Yes I think it is. My dh can sometimes be very hurtful but he honestly has no clue as to why it's hurtful. He struggles to understand others emotions so seems distant or cold. In reality he works in a very caring profession and is the most loving man I have ever met.

viridus Sun 09-Aug-15 15:19:31

Thank you for your responses.

I guess what I am thinking by "Emotional Intelligence", - it's definition, is how much one is aware of your own emotions, ie how you are feeling at the present moment. How much you are "in charge" of your emotions at any time, and how you are aware of another's emotion.

Probably, do you give your emotions importance in your life, and what part they play in it.
I think about a bad relationship when my partner ignored my feelings/emotions, that in turn "made" me ignore mine, if you see what I mean. Whereas if I had been more aware of my own emotions at the time I think I would have worked out why the relationship was not working. Well perhaps not aware, but how to deal with what I was aware of.

Also in the instances of school bullying, the bullies are aware of the emotional hurt they are causing.

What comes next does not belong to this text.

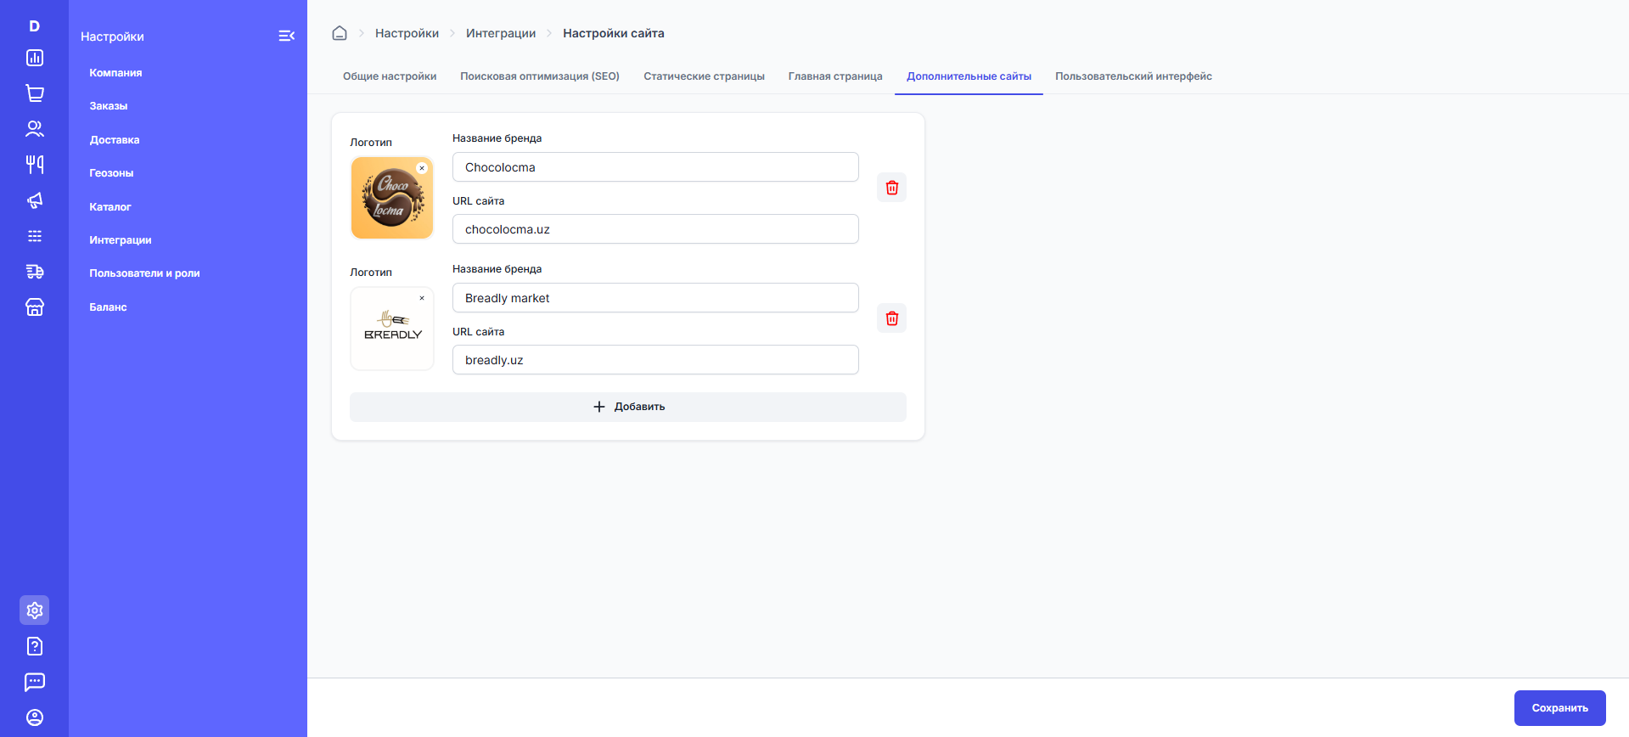Remove the Breadly logo image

Maybe they have high emotional intelligence to be able to ignore what they are doing.

Intheprocess Sun 09-Aug-15 15:54:12

This is interesting:

And this is the part that reflects my thoughts:

Personally, I'd just call it emotional maturity.

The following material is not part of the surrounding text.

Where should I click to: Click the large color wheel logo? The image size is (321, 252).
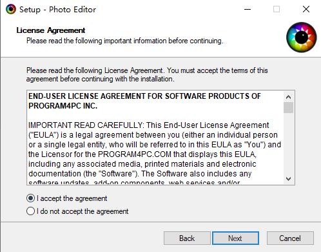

Joysmum Sun 09-Aug-15 16:20:54

The other thing of course that's an issue in our relationship is that as much as I'm more aware of others, I'm not entirely aware of my own feelings. I've got a numbers of problems I'm only now begging to understand now I'm getting precessional help. If I don't understand me, DH won't be able to either do I can't expect him to.

viridus Sun 09-Aug-15 16:33:08

Joys mum- I am finding this too, that to understand your own self is important. It is then that others will understand. It may also have some relation with setting our individual boundaries too.

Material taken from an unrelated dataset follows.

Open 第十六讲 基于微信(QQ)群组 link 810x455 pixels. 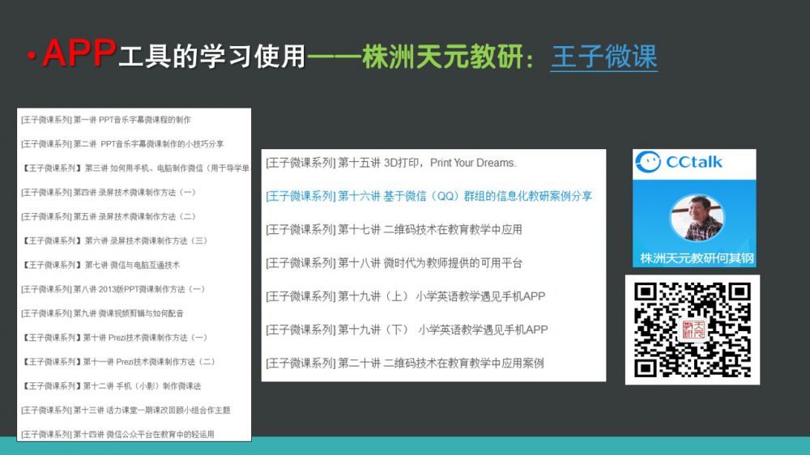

viridus Sun 09-Aug-15 16:39:01

Intheprocess, yes that's a good definition, "Emotional Maturity".

I think it's probably a skill that you learn as you grow from parents, sadly lacking from my childhood. Hopefully not too late to learn now though.

mintpoppet Sun 09-Aug-15 20:08:45

I don't think it needs a label. Being a decent human being who understands others is important. It doesn't need to be called anything.

britneyspearscatsuit Sun 09-Aug-15 21:02:01

If you're lost in a maze then a sense of direction is important. If you're tring to solve a maths quiz then matehmatical intelligence is important.

I persoanlly think no quality is more important as a human being than emotional intelligence. It's what allows us to take life's lessons and learn from them, it's what gives us empathy, it's what helps us analyse how we feel and use it. Without it I don't think we evolve.

Plenty of people go through life without any emotional intelligence and they are fabulously happy. But their kids aren't. Or their wives. Because it's a bit like being around a child in an adults body.

Emotional intelligence is not something you're born with, I think it's somethign you choose.

You can choose to just do whatever the fuck you like over and over again and to hell with everyone, or you can do the hard work of analysing and looking at yourself and the effect you have on other people, the quality of your relationships and how you are growing and learning.

I think everyone here on MN has emotional intelligence - because they are here, talking, asking, wanting to learn or to help. The desire to be better, to ask "AIBU???" is enough to be a start.

To me this i what emotional intelligence is. A desire to be the best human being you can be -even if it sometimes means hard work or changing its of yourself which are not functional.

Many people completely lack the ability to not only see themselves, but to change themselves. And many would prefer to blame everyone else for everything wrong in their lives.